• **Vorliegender Textauszug**
Bei diesem Thema ist es interessant sich zu vergegenwärtigen, über was für eine Zukunft die Menschen vergangener Tage spekuliert haben - also die Zukunft, die unsere Gegenwart ist. Nun, für eine der Utopien, die längst hätten entstehen sollen, hat es offenbar nicht gereicht. Andererseits sind die unzähligen, in Roman und Film beschriebenen Weltuntergänge auch nicht eingetreten. Wie es scheint, mag die Zukunft keines der Extreme, die wir uns zusammenspinnen, und am dichtesten dran waren diejenigen, die eine Zukunft gezeichnet haben, in der Gutes und Schlechtes nach wie vor nebeneinander existiert - nur mit mehr Spielraum für beides.

Ich habe gestern mit einem Physikprofessor dieses Thema besprochen. Er kannte den Star-Physiker Michio Kaku (“Physics of the Impossible“) nicht und war der Meinung, dass die Physiker von solchen Spinnereien, wie er sie verbreitet, nichts hielten. Es mag sein, dass bezüglich der "zukünftigen Möglichkeiten der Wissenschaft" eine gewisse Ernüchterung eingetreten ist, eine Endzeitstimmung - nicht im Sinne einer Apokalypse - sondern eher im Sinne von "Wir stehen am Ende unserer Grundlagenforschung wenn wir den Urknall simuliert und dieses sogenannte "Gottesteilchen", das uns auch noch die widerspenstige Gravitation in die "Theorie von Allem" einbindet, gefunden haben." Insofern muss das ja auch Auswirkungen auf die SF-Literatur haben. Eine ernsthafte SF, die sich als eine Art Extrapolation der Gegenwart in die Zukunft versteht, dürfte da ernsthafte Probleme bekommen. Die Pionierzeit der SF ist ja schon längst vorbei. Als Folge davon sehe ich immer stärker ein Abdriften der SF in die Fahrwasser der Fantasy. Aber das war nicht das Anliegen meiner "Gedanken an einem verregneten Urlaubstag". Das Hauptproblem war die Diskrepanz zwischen beschleunigter wissenschaftlich-technischer Evolution und Stillstand oder kaum merklicher Evolution des Menschen. Wobei einige Zyniker bereits von einer negativen Evolution des Menschen mit Häme sprechen. Das scheint die eigentliche Sackgasse der Evolution zu sein und vielleicht ist es auch eine Sackgasse der SF-Literatur. "Gutes und Schlechtes", wenn es noch vorhanden ist auf dem selben Niveau, wie schon immer, ist es wirklich keine Evolution des Menschen. Widersprüche sind Kräfte der Evolution, nur müssen sich die Widersprüche auch entwickeln sonst kommt die Evolution zum Stillstand, wenn nicht gar zur Umkehr.

• **Aufgaben**
1. Gib aus dem Textauszug über Science-Fiction und Zukunft die Stelle wörtlich wieder, die mit den Worten „Bei diesem Thema“ anfängt und nach „Spielraum für beides.“ endet.
2. Welchen Physiker kannte der Physikprofessor laut dem Textauszug nicht?
3. Nenne alle Ausdrücke aus dem Textauszug, die in Anführungszeichen stehen und aus höchstens drei Wörtern bestehen.

• **Bereitgestelltes Material**
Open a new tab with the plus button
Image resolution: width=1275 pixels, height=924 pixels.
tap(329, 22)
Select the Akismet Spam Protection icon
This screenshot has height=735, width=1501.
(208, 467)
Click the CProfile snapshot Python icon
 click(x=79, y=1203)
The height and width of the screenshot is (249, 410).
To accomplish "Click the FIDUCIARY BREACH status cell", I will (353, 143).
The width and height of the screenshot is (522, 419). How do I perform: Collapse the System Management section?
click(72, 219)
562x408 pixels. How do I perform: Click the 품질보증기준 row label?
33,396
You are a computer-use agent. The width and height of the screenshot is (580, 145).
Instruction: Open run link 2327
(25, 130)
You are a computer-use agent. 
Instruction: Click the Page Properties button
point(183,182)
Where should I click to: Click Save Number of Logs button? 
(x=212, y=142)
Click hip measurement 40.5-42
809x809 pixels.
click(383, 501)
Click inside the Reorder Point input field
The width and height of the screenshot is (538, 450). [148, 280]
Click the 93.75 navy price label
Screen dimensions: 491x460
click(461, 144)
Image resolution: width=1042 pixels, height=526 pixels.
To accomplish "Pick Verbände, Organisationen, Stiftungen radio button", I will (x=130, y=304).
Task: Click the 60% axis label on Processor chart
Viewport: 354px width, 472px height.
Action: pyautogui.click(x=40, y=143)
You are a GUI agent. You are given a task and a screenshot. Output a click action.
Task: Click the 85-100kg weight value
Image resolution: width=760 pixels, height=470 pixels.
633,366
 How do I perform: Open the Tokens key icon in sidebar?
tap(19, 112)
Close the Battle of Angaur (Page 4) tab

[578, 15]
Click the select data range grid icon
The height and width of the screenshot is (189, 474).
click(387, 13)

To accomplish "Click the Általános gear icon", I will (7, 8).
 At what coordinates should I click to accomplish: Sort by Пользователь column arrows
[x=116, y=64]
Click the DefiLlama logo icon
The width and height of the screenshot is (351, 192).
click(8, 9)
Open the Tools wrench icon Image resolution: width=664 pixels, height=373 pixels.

• **Die Antworten**
1.
Bei diesem Thema ist es interessant sich zu vergegenwärtigen, über was für eine Zukunft die Menschen vergangener Tage spekuliert haben - also die Zukunft, die unsere Gegenwart ist. Nun, für eine der Utopien, die längst hätten entstehen sollen, hat es offenbar nicht gereicht. Andererseits sind die unzähligen, in Roman und Film beschriebenen Weltuntergänge auch nicht eingetreten. Wie es scheint, mag die Zukunft keines der Extreme, die wir uns zusammenspinnen, und am dichtesten dran waren diejenigen, die eine Zukunft gezeichnet haben, in der Gutes und Schlechtes nach wie vor nebeneinander existiert - nur mit mehr Spielraum für beides.

2. Den Star-Physiker Michio Kaku.

3.
- Gottesteilchen
- Theorie von Allem
- Gutes und Schlechtes